Work request:
Output, word for word, every line from the line with "Given: Open the Daily granularity dropdown" through the final line of the data below.

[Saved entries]
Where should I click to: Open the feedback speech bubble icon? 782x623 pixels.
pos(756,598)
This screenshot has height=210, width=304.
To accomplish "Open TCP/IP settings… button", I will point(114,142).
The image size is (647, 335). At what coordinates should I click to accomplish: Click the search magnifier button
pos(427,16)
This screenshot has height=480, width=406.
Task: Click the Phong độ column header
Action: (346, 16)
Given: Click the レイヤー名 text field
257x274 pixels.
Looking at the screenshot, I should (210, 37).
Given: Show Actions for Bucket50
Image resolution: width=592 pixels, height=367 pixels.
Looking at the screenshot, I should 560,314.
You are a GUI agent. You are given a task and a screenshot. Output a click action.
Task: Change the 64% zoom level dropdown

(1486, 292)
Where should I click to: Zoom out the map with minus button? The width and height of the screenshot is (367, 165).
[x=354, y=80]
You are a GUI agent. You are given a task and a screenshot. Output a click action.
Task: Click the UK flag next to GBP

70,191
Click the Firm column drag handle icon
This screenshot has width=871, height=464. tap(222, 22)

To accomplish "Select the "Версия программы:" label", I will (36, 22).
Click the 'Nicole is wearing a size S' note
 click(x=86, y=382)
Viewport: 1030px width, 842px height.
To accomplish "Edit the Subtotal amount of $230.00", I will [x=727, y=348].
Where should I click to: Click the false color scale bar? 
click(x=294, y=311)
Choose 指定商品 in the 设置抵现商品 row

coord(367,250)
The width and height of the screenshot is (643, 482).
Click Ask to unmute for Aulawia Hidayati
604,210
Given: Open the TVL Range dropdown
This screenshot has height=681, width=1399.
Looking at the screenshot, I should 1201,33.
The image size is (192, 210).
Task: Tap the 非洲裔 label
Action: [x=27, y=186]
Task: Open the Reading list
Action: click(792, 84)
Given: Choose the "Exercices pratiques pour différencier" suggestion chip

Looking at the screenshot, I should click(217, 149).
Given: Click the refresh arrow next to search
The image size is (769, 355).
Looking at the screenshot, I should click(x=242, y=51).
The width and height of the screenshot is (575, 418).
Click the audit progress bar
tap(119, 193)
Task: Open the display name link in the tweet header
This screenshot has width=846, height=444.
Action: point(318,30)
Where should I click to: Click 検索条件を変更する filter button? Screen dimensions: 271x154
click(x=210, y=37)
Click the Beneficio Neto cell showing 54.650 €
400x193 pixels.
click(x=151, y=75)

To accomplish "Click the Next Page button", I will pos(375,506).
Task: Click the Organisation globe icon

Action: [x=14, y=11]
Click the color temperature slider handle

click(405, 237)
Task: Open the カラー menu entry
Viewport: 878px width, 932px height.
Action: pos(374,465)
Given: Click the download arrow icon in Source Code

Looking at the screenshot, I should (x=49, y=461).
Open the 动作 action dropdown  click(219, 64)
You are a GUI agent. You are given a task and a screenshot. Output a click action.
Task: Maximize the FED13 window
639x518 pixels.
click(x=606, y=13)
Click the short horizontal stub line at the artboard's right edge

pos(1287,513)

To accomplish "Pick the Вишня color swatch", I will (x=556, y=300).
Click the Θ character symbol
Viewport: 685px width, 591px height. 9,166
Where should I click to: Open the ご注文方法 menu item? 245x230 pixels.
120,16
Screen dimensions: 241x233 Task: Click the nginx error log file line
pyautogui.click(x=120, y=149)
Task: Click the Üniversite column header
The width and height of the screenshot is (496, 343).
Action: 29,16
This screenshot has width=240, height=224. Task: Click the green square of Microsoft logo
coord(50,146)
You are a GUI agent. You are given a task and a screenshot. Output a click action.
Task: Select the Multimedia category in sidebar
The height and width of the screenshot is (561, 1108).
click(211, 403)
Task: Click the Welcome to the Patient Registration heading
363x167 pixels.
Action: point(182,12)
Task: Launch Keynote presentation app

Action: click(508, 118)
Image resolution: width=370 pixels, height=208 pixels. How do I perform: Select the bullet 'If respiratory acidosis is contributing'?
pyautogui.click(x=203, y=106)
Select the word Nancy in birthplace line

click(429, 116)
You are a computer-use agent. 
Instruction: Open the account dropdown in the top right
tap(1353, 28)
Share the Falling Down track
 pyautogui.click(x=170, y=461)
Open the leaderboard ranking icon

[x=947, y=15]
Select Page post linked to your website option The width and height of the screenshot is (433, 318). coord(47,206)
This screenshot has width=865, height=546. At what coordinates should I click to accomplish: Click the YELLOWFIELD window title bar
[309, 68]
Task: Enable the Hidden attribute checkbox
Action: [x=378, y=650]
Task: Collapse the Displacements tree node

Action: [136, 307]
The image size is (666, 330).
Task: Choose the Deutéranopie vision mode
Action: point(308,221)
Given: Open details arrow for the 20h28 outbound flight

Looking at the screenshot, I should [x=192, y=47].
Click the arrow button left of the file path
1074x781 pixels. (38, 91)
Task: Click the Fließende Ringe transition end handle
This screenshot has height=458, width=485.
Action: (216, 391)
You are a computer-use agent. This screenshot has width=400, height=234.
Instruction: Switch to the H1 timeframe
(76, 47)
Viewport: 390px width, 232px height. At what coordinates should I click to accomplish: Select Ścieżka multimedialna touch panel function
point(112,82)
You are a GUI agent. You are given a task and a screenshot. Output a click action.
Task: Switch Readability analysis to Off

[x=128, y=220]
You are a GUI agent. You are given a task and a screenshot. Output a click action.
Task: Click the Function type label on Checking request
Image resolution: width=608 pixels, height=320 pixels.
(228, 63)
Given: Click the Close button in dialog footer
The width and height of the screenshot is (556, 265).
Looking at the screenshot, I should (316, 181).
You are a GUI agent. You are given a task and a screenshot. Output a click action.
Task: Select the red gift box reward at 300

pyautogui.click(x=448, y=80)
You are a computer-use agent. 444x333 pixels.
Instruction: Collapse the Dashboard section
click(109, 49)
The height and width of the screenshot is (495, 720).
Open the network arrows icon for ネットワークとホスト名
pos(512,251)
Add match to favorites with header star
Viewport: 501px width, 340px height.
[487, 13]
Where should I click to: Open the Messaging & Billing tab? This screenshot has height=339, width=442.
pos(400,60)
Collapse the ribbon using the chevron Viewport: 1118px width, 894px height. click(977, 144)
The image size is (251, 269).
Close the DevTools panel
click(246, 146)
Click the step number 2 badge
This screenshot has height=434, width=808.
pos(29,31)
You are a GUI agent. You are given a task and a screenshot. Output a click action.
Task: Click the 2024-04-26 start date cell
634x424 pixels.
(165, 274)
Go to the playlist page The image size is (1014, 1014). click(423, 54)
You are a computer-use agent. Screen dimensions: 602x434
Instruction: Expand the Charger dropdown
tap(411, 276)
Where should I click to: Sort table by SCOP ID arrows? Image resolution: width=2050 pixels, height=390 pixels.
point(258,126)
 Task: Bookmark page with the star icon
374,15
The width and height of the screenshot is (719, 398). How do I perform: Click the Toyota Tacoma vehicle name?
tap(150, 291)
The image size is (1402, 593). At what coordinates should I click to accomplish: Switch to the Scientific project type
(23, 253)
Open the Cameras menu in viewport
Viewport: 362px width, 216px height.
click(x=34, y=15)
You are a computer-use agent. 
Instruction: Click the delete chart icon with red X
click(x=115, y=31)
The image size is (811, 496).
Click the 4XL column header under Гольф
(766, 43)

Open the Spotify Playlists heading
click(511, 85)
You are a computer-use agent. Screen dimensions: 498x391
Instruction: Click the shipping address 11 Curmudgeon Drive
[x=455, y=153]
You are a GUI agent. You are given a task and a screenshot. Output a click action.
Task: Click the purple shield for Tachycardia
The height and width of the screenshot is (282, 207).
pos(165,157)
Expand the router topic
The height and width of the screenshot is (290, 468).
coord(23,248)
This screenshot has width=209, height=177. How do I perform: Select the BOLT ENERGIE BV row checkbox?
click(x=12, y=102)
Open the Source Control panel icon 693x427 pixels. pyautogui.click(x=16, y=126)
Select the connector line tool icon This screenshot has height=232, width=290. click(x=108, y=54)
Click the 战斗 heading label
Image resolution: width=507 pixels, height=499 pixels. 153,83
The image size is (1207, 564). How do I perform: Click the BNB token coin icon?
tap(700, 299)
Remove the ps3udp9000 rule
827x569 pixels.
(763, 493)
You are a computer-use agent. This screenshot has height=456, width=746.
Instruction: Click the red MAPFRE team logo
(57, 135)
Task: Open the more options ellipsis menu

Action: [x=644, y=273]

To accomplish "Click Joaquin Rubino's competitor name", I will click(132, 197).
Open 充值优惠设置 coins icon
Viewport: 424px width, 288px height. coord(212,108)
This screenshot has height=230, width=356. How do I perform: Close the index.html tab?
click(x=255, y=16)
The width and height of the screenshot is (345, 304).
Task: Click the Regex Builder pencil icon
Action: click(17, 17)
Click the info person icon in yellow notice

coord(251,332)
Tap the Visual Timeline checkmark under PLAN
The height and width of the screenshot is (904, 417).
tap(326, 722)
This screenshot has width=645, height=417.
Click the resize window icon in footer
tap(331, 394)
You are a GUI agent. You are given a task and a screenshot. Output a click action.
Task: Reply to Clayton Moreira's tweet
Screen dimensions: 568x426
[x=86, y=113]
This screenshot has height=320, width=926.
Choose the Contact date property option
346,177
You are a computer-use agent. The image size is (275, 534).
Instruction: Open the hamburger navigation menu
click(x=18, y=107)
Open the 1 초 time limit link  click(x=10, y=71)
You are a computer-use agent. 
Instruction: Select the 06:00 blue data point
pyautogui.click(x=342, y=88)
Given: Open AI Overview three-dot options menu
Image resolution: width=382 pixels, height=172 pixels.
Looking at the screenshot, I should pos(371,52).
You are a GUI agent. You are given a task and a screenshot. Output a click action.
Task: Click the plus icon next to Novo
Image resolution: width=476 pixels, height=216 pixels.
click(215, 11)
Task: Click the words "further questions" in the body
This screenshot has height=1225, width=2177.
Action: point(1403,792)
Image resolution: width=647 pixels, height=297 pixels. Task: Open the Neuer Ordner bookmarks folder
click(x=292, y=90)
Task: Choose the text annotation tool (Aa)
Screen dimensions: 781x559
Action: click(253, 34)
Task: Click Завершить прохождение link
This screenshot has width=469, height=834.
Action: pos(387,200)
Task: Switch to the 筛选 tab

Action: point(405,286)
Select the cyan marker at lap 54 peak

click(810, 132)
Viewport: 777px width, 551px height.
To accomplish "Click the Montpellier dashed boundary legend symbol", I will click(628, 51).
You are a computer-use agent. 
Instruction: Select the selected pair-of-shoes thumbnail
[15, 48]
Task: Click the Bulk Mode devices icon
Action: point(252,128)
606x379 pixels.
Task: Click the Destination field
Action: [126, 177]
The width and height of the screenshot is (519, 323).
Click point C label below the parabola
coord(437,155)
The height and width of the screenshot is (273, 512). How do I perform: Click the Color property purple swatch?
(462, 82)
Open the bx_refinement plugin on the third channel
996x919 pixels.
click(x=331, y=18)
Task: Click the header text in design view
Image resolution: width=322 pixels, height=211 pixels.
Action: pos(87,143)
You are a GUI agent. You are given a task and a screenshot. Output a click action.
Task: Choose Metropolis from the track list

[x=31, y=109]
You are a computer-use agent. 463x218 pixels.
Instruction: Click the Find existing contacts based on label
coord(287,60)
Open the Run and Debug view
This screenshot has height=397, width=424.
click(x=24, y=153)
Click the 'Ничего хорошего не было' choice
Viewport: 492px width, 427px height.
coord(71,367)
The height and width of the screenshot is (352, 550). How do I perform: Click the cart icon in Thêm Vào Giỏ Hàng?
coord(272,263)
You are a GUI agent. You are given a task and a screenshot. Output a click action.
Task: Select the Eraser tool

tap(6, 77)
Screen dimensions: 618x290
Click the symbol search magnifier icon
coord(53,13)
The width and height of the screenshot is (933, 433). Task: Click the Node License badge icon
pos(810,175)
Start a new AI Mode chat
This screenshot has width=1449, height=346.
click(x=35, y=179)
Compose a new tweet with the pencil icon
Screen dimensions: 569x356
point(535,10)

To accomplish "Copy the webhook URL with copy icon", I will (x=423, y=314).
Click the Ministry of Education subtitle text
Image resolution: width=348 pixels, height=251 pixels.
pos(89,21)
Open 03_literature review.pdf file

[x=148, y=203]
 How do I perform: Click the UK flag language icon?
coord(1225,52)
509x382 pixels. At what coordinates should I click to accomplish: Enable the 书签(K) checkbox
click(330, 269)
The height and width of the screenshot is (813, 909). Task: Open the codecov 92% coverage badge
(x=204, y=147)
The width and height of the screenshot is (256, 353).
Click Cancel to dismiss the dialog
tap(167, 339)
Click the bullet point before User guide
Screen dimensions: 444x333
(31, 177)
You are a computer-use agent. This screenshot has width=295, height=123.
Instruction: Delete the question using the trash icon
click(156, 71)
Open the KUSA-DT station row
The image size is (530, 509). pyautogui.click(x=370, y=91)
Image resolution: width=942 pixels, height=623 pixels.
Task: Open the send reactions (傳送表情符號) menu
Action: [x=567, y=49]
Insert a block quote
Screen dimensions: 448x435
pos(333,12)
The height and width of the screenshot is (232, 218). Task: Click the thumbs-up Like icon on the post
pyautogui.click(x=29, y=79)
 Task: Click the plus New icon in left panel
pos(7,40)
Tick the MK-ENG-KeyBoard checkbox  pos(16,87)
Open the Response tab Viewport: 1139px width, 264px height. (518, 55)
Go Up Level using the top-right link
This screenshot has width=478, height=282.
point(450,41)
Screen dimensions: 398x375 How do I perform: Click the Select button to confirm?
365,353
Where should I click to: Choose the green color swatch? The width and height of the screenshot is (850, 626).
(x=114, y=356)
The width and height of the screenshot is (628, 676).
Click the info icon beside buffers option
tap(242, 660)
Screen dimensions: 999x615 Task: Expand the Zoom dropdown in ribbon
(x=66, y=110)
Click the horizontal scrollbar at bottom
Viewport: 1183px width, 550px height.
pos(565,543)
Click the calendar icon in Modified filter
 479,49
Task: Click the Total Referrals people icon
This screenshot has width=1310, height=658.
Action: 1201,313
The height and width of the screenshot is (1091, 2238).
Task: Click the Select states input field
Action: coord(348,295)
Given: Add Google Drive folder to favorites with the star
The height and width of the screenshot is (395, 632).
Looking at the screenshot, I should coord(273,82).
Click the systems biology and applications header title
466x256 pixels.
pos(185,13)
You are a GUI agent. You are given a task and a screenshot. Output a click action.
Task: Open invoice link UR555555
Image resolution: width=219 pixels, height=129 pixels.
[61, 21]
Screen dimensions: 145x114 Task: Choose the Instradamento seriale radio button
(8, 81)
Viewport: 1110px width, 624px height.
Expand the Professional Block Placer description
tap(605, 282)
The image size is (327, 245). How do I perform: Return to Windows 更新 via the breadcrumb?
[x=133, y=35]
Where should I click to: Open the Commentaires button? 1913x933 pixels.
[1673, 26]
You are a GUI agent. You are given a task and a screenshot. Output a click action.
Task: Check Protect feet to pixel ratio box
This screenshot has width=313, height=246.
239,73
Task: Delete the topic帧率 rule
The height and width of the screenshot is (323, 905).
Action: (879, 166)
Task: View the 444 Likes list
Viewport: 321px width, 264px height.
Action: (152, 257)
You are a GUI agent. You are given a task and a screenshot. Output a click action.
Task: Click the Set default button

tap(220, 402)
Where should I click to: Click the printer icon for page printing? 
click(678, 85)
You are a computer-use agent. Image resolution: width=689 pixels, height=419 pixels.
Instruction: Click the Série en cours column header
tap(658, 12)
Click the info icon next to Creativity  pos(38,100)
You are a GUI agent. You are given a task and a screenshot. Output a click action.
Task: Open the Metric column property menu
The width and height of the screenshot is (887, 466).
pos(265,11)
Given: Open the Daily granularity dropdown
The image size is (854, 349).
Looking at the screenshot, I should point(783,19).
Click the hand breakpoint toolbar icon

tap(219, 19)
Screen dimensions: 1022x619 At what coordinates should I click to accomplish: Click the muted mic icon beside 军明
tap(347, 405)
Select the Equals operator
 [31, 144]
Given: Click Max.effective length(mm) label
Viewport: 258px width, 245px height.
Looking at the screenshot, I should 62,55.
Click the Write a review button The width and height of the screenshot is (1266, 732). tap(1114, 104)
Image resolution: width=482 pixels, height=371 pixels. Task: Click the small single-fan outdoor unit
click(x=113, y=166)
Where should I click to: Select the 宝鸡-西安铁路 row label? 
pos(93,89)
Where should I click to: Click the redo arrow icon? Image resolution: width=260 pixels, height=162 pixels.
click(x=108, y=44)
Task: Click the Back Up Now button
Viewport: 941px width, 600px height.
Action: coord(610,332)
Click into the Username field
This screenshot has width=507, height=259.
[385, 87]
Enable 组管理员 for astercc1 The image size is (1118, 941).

Task result:
Given: Open the Daily granularity dropdown
The image size is (854, 349).
Looking at the screenshot, I should point(783,19).
Click the hand breakpoint toolbar icon

tap(219, 19)
Screen dimensions: 1022x619 At what coordinates should I click to accomplish: Click the muted mic icon beside 军明
tap(347, 405)
Select the Equals operator
 [31, 144]
Given: Click Max.effective length(mm) label
Viewport: 258px width, 245px height.
Looking at the screenshot, I should 62,55.
Click the Write a review button The width and height of the screenshot is (1266, 732). tap(1114, 104)
Image resolution: width=482 pixels, height=371 pixels. Task: Click the small single-fan outdoor unit
click(x=113, y=166)
Where should I click to: Select the 宝鸡-西安铁路 row label? 
pos(93,89)
Where should I click to: Click the redo arrow icon? Image resolution: width=260 pixels, height=162 pixels.
click(x=108, y=44)
Task: Click the Back Up Now button
Viewport: 941px width, 600px height.
Action: coord(610,332)
Click into the Username field
This screenshot has width=507, height=259.
[385, 87]
Enable 组管理员 for astercc1 The image size is (1118, 941).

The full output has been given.